Celestial Blue vs Shining Scale
Where Celestial Blue belongs to Little Greene's range, Shining Scale is a PPG color. Celestial Blue reads as blue-green, while Shining Scale reads as grey — two distinct hue families, not close cousins. Shining Scale (LRV 72) reflects noticeably more light than Celestial Blue (LRV 44), a difference of 28 points that becomes especially apparent in rooms with limited natural light. With a ΔE of 17.2, the contrast is hard to miss. These aren't variations on a theme — they're two different answers to the same question. Below you'll find 4 real-room photo comparisons where both colors appear side by side, plus 5 simulated room previews.
Celestial Blue vs Shining Scale in Real Spaces
4 real rooms side by side. Seeing Celestial Blue and Shining Scale in actual rooms makes the difference concrete; browse the spaces below to get a feel for how each color lives on a wall.
Living Room
In a living room, color works across both daylight and evening light — the same wall can read very differently at noon and at 8pm. The LRV gap is large enough that Shining Scale will make the room feel meaningfully brighter than Celestial Blue would.
Bedroom
The context that matters most in a bedroom is how a color reads under a bedside lamp at night, not under noon daylight. Shining Scale reflects noticeably more light off the walls, making the space read more open than Celestial Blue.
House
Seen across an entire facade, subtle tonal differences become pronounced. What reads as nearly the same on a chip often reads as clearly different at scale. Shining Scale reflects noticeably more light off the walls, making the space read more open than Celestial Blue.
Front Door
A front door is a focal point — small color differences read clearly at this concentrated scale. The LRV gap is large enough that Shining Scale will make the room feel meaningfully brighter than Celestial Blue would.
Color Details
Celestial Blue vs Shining Scale Simulated Comparison
5 simulated room previews — drag the slider on each to see Celestial Blue on one side and Shining Scale on the other.

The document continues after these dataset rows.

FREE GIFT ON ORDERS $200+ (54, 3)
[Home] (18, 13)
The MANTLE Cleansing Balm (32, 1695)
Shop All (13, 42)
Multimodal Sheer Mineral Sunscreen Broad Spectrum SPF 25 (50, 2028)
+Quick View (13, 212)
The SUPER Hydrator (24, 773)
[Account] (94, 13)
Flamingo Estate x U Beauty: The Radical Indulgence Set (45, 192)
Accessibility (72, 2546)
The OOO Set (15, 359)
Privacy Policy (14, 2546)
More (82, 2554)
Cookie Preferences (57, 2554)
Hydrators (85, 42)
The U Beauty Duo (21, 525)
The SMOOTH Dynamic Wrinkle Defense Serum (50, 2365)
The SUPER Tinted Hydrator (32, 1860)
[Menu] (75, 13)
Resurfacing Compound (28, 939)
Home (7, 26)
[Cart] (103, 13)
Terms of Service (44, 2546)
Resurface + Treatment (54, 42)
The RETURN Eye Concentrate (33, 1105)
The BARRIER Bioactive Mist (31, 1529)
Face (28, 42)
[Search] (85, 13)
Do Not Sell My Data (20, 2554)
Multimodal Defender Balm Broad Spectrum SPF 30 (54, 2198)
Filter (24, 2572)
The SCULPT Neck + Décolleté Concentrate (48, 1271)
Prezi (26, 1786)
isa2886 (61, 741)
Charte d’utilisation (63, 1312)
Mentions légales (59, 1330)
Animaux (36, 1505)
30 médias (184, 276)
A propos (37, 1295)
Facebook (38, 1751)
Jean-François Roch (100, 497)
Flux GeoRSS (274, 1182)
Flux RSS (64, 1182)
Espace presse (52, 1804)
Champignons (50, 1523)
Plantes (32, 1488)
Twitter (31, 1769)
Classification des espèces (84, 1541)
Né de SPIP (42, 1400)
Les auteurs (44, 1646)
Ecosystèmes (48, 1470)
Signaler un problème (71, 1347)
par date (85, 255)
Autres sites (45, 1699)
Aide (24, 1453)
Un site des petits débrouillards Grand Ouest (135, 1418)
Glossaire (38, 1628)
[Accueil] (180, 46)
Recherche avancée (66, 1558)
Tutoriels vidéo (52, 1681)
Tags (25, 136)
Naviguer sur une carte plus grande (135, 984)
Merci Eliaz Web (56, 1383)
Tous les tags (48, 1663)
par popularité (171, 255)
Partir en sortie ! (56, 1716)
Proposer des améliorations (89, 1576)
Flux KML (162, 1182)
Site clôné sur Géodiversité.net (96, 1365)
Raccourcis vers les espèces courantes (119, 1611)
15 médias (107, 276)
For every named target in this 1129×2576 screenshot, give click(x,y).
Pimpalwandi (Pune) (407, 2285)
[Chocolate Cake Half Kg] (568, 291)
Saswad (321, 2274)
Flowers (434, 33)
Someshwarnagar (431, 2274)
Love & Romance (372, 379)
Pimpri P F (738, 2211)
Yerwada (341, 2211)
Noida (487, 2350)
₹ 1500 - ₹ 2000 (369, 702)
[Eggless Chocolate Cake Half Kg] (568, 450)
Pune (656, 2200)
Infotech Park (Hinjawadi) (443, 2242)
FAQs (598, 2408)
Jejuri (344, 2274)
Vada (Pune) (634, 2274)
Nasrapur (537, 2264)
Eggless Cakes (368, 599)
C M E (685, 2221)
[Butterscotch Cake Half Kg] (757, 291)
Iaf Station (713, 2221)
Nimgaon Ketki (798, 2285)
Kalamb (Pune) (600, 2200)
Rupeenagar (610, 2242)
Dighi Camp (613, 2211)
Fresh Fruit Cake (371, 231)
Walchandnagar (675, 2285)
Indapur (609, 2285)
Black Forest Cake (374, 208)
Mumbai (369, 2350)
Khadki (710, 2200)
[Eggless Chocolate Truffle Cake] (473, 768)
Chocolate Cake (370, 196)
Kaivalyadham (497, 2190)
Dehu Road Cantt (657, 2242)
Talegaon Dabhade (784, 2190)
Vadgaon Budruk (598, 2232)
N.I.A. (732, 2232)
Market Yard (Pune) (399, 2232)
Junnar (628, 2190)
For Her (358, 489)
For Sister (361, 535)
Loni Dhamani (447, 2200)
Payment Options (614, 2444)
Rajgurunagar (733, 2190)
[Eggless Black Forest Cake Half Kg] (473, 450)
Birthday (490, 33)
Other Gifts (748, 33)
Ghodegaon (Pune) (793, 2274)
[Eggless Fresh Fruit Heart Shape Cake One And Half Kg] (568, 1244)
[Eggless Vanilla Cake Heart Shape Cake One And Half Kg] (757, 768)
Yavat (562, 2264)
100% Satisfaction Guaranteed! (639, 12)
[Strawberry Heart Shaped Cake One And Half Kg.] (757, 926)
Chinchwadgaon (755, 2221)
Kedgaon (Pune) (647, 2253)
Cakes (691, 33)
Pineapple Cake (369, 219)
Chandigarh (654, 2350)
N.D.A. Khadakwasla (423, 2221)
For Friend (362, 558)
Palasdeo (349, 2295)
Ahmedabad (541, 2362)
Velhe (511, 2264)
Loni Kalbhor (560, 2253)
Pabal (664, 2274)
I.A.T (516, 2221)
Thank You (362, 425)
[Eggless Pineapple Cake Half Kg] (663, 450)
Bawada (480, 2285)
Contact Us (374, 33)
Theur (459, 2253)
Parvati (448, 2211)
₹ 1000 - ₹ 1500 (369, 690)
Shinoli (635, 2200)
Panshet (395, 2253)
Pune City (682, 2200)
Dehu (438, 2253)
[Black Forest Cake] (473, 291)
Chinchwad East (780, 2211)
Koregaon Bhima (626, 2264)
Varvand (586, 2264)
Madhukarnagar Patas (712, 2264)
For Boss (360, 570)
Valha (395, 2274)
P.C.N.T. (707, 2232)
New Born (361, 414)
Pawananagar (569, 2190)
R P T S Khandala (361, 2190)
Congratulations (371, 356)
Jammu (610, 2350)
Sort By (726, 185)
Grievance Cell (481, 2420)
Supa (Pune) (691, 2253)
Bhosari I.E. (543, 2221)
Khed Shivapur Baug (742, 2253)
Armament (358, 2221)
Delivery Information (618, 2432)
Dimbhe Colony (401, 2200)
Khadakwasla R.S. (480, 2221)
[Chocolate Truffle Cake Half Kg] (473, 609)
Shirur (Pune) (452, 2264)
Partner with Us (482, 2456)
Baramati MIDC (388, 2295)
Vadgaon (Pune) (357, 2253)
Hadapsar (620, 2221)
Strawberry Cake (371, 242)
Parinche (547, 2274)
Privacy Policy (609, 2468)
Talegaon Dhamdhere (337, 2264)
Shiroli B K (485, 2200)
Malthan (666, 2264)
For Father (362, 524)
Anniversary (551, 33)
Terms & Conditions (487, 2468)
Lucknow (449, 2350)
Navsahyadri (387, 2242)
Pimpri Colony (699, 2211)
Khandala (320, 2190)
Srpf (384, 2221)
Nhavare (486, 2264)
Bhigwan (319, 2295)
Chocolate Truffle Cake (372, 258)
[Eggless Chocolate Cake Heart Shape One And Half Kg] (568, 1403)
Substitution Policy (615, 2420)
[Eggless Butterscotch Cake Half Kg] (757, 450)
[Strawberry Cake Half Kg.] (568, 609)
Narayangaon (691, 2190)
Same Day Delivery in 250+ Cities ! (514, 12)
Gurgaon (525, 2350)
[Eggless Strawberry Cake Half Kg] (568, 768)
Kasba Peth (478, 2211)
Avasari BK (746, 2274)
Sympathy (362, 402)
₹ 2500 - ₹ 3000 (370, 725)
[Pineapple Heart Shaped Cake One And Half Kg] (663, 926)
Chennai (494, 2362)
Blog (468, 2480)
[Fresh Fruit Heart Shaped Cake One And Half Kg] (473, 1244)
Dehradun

Digital color is approximate. These simulations are generated from the manufacturer's hex values and overlaid on grayscale room photos — your screen's calibration, brightness, and viewing angle all affect how they render. Before committing to either color, test physical samples in your own space under the light you actually live with.
More Celestial Blue comparisons
See how Celestial Blue stacks up against other well-photographed colors across different brands and tones.